Hong Kong Hakka AnkiDeck Generator

This repository contains a Python script that generates an Anki deck for learning fui4 yong2 (惠陽) Hakka. It not only converts tone numbers to diacritics with colour-coding based on the "香港客家话研究" textbook by 劉鎮發 (liu2 zin3 fat5) but also integrates audio by utilising the new Fui Yong Hakka TTS model. The script calls the Hakka TTS API to generate audio files while handling various HTTP errors and packages them into the final Anki deck.
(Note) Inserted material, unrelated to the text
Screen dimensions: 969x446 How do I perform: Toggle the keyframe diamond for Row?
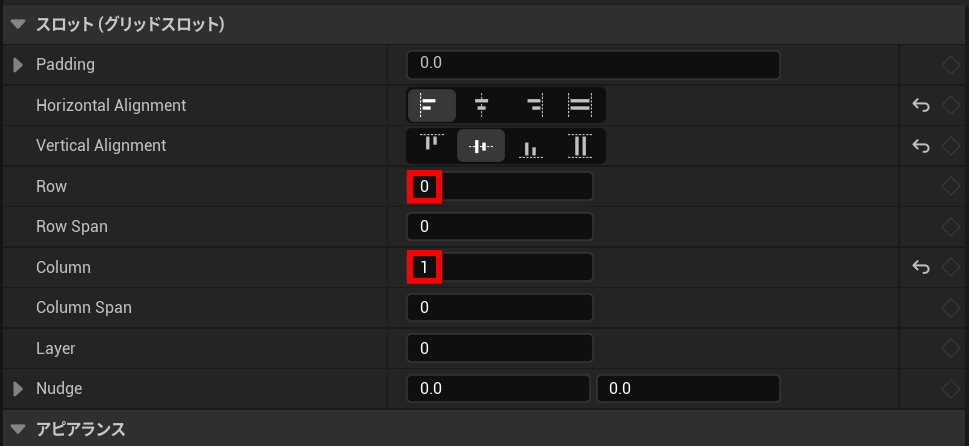[x=950, y=186]
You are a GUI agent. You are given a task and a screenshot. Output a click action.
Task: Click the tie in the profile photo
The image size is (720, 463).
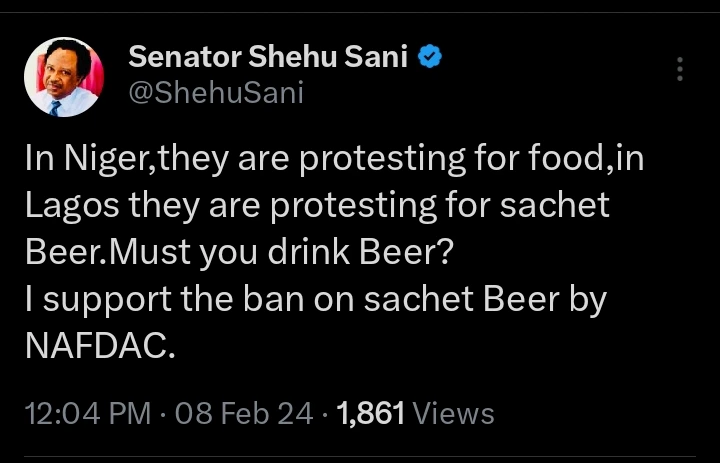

What is Fui Yong Hakka 惠陽客家?

Fui Yong Hakka (惠陽客家) refers to the distinct group of Hakka people originating from Huiyang (惠陽) originally, a region in Guangdong Province, Southern China. Today, the Fui Yong dialect is spoken in Hong Kong, Malaysia, Singapore, Indonesia, Vietnam, Thailand, (mostly South East Asia) as well as within diaspora communities in the United Kingdom, Australia, Canada, and the United States.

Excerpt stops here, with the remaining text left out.